Лида делала все с охотой, не особенно интересуясь тем, что это значит и для чего это нужно. Это было нечто новое, интересное, такое, что не каждый может делать, что похоже на приключение. И этого ей было достаточно.

Пока она не принимала участия ни в чем серьезном, я тоже не хотел ни во что посвящать ее. В случае ареста неосведомленность была бы ей лучшей защитой, чем сознание «вины».

Но Лида все больше втягивалась в работу. Ей уже можно было дать поручение посерьезнее, чем забежать к Елинекам и передать им какое-нибудь мелкое задание. Ей уже пора было узнать, для чего мы работаем. И я начал объяснять. Это были уроки, самые настоящие регулярные уроки Лида училась прилежно и с охотой. На вид она оставалась все той же девочкой, веселой, легкомысленной и немного озорной, но на самом деле она была уже иная. Она думала и росла.

На подпольной работе Лида познакомилась с Миреком. У него за плечами был уже некоторый опыт подполья, о котором он умел интересно рассказывать. Это импонировало Лиде. Она не разглядела подлинного нутра Мирека, но ведь не разглядел его и я. Важно было, однако, что он стал ей ближе других знакомых молодых людей именно своей видимой убежденностью, своим участием в подпольной работе.

Преданность делу росла и крепла в Лиде. В начале 1942 года она нерешительно, запинаясь, заговорила о вступлении в партию. Никогда я не видел ее такой смущенной. Ни к чему до сих пор она не относилась с такой серьезностью. Я все еще колебался. Все еще подготавливал и испытывал ее. В феврале 1942 года она была принята в партию непосредственно Центральным Комитетом. Поздней морозной ночью мы возвращались домой. Обычно разговорчивая, Лида молчала. В поле, недалеко от дома, она вдруг остановилась и тихо, совсем тихо, так, что был слышен хруст снега под йогами, сказала:

– Я знаю, что это был самый важный день в моей жизни. Больше я не принадлежу себе. Обещаю, что не подведу, что бы ни случилось.

> [Задание A]
Ответьте на вопросы по отрывку:
(i) С кем Лида познакомилась на подпольной работе?
(ii) Когда и кем Лида была принята в партию?
(iii) К кому Лиду раньше посылали с мелкими заданиями?
> [Задание B] Повторите, пожалуйста, дословно часть отрывка, начиная со слов «На подпольной работе» и продолжая до слов «в подпольной работе.» включительно.
Список здесь никакой роли не играет.

> [Предоставленные сведения]

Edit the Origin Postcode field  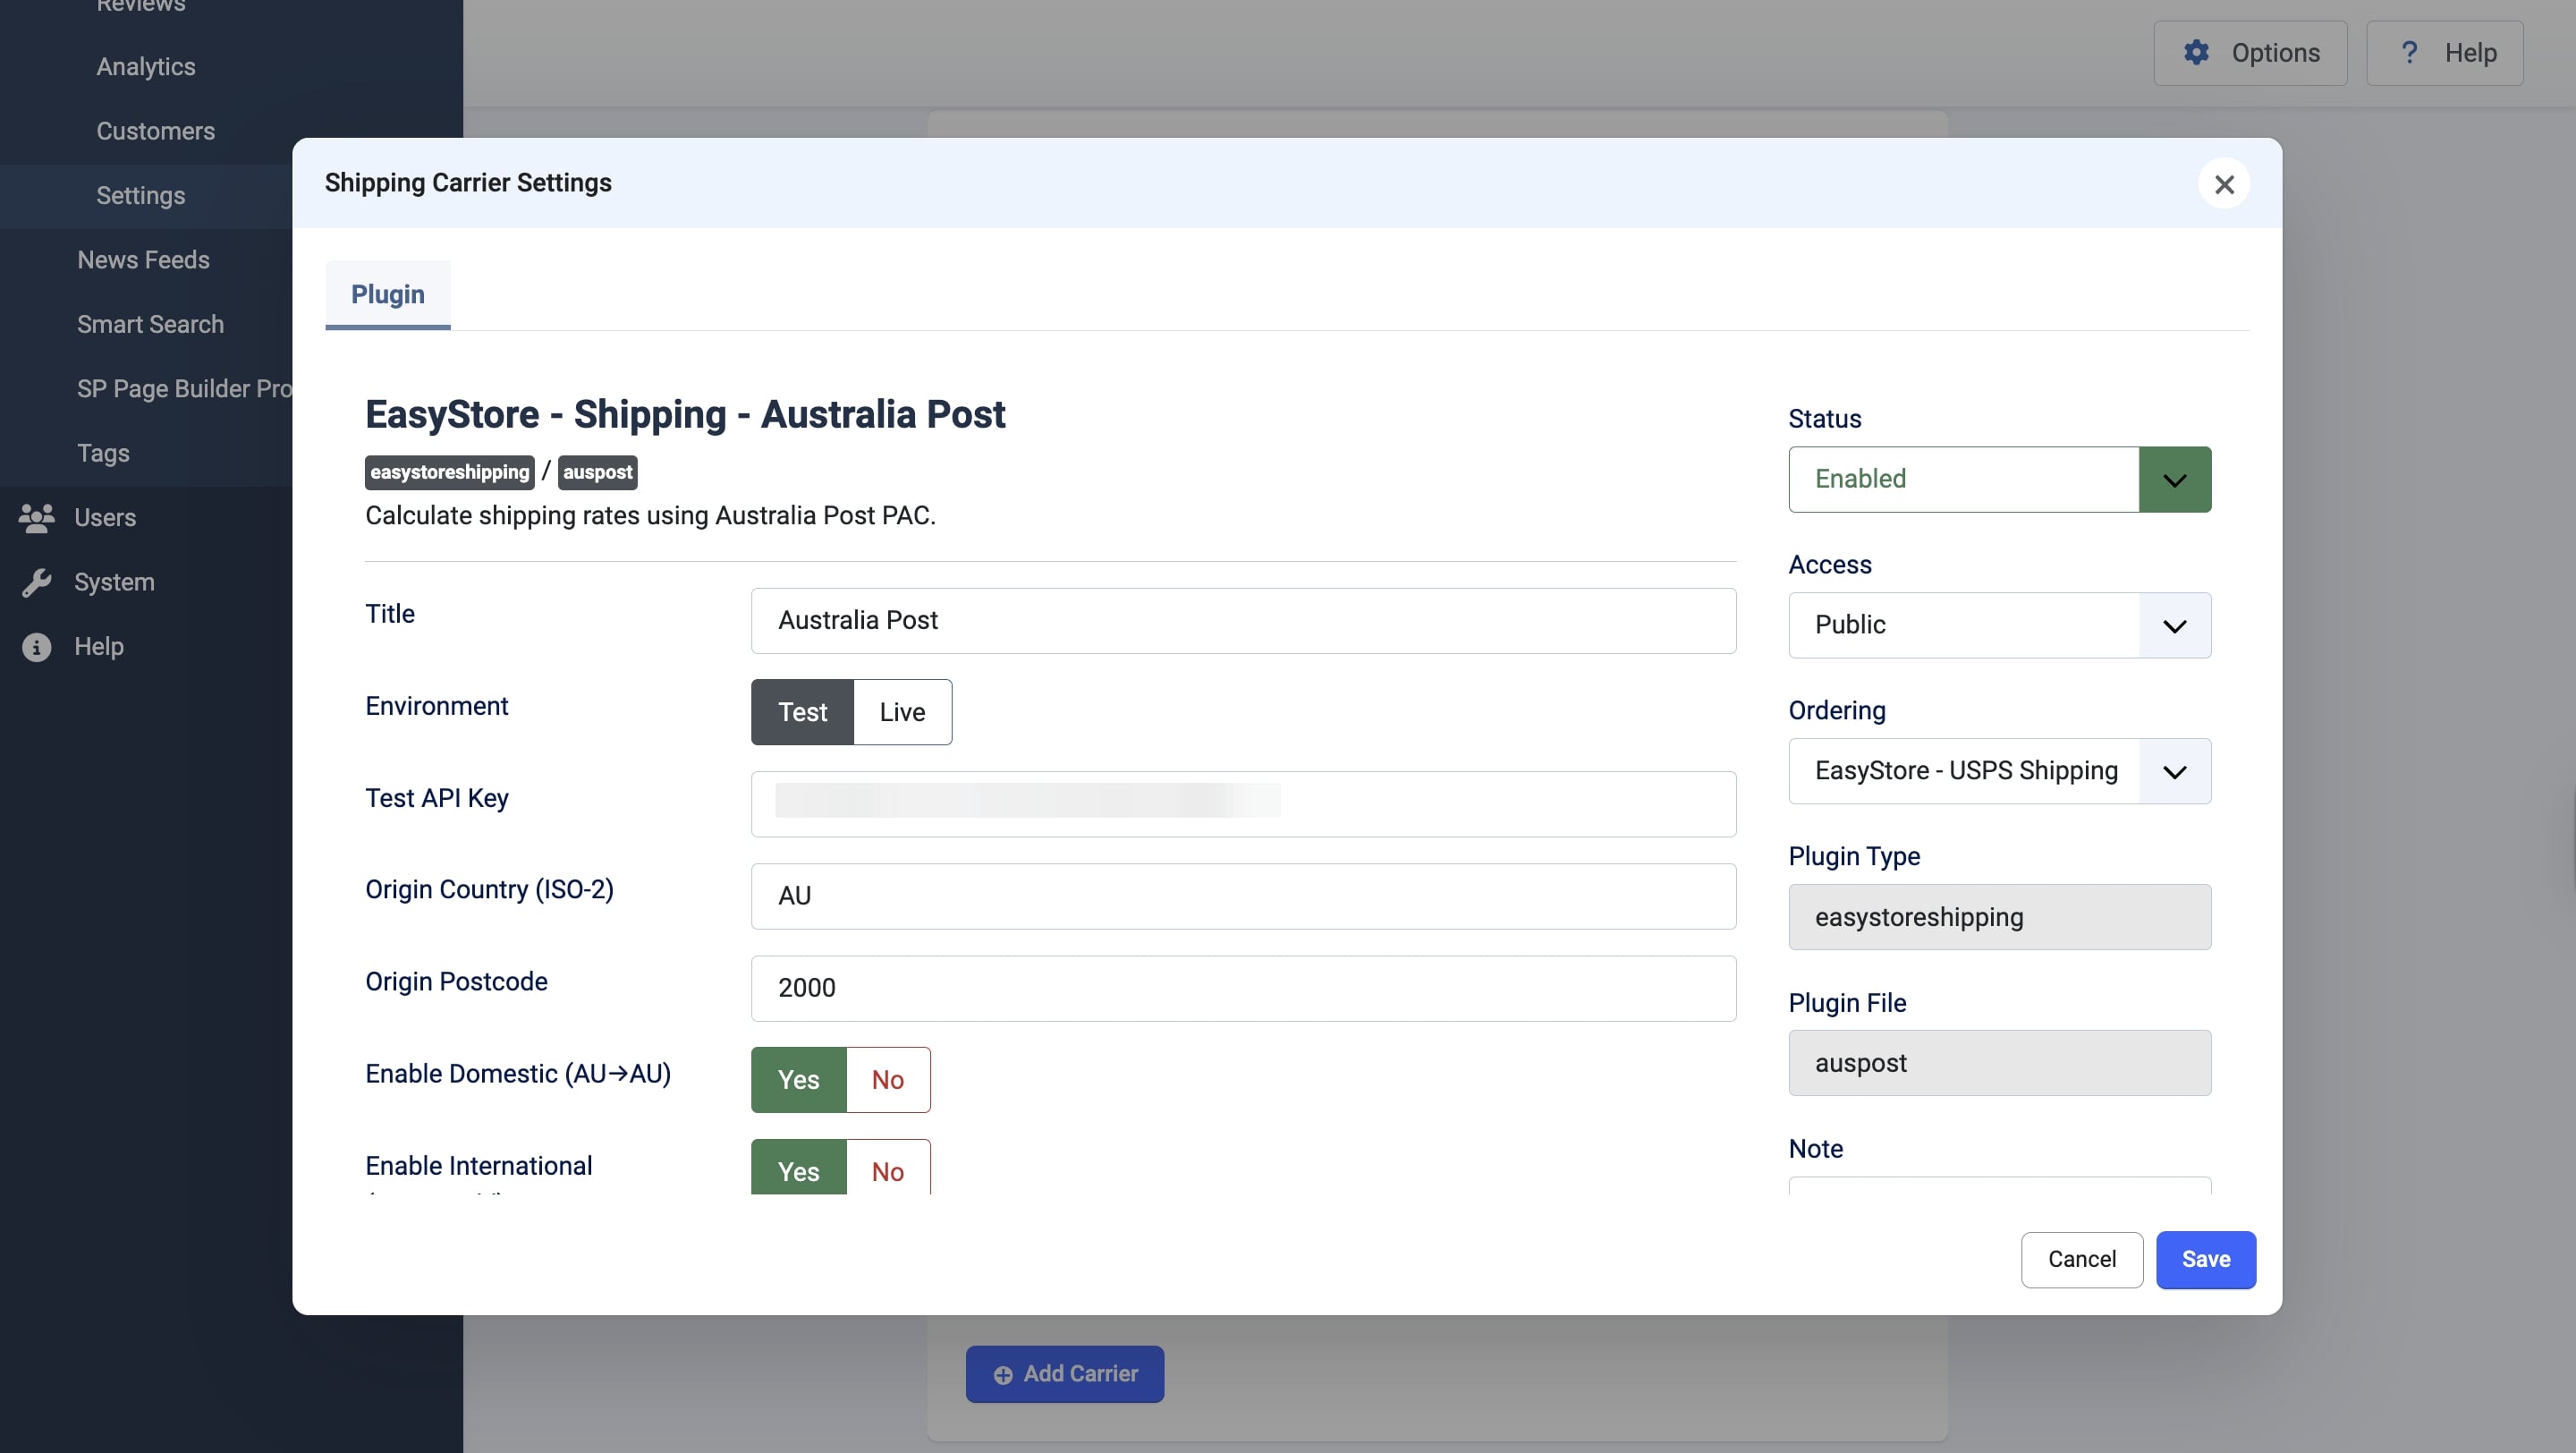pos(1243,988)
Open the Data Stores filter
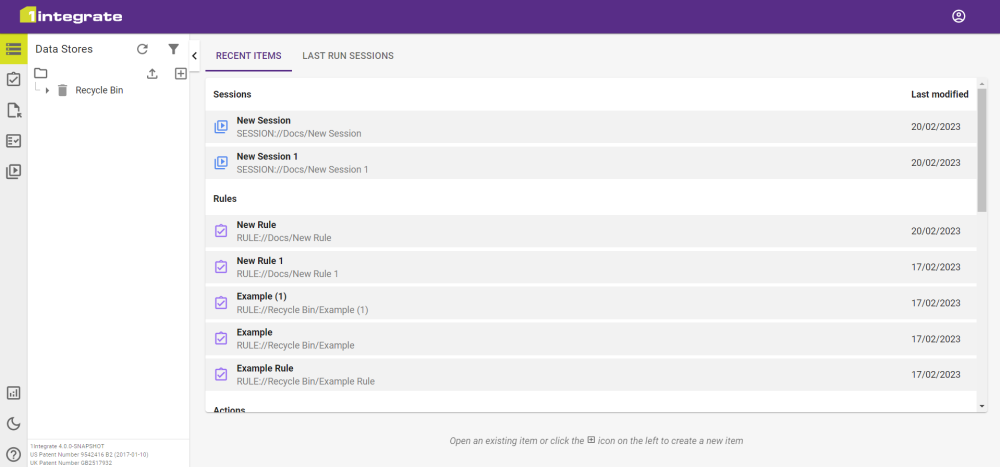The image size is (1000, 467). click(173, 49)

> [Письменный ответ A]
(i) С Миреком.
(ii) В феврале 1942 года, непосредственно Центральным Комитетом.
(iii) К Елинекам.

> [Письменный ответ B]
На подпольной работе Лида познакомилась с Миреком. У него за плечами был уже некоторый опыт подполья, о котором он умел интересно рассказывать. Это импонировало Лиде. Она не разглядела подлинного нутра Мирека, но ведь не разглядел его и я. Важно было, однако, что он стал ей ближе других знакомых молодых людей именно своей видимой убежденностью, своим участием в подпольной работе.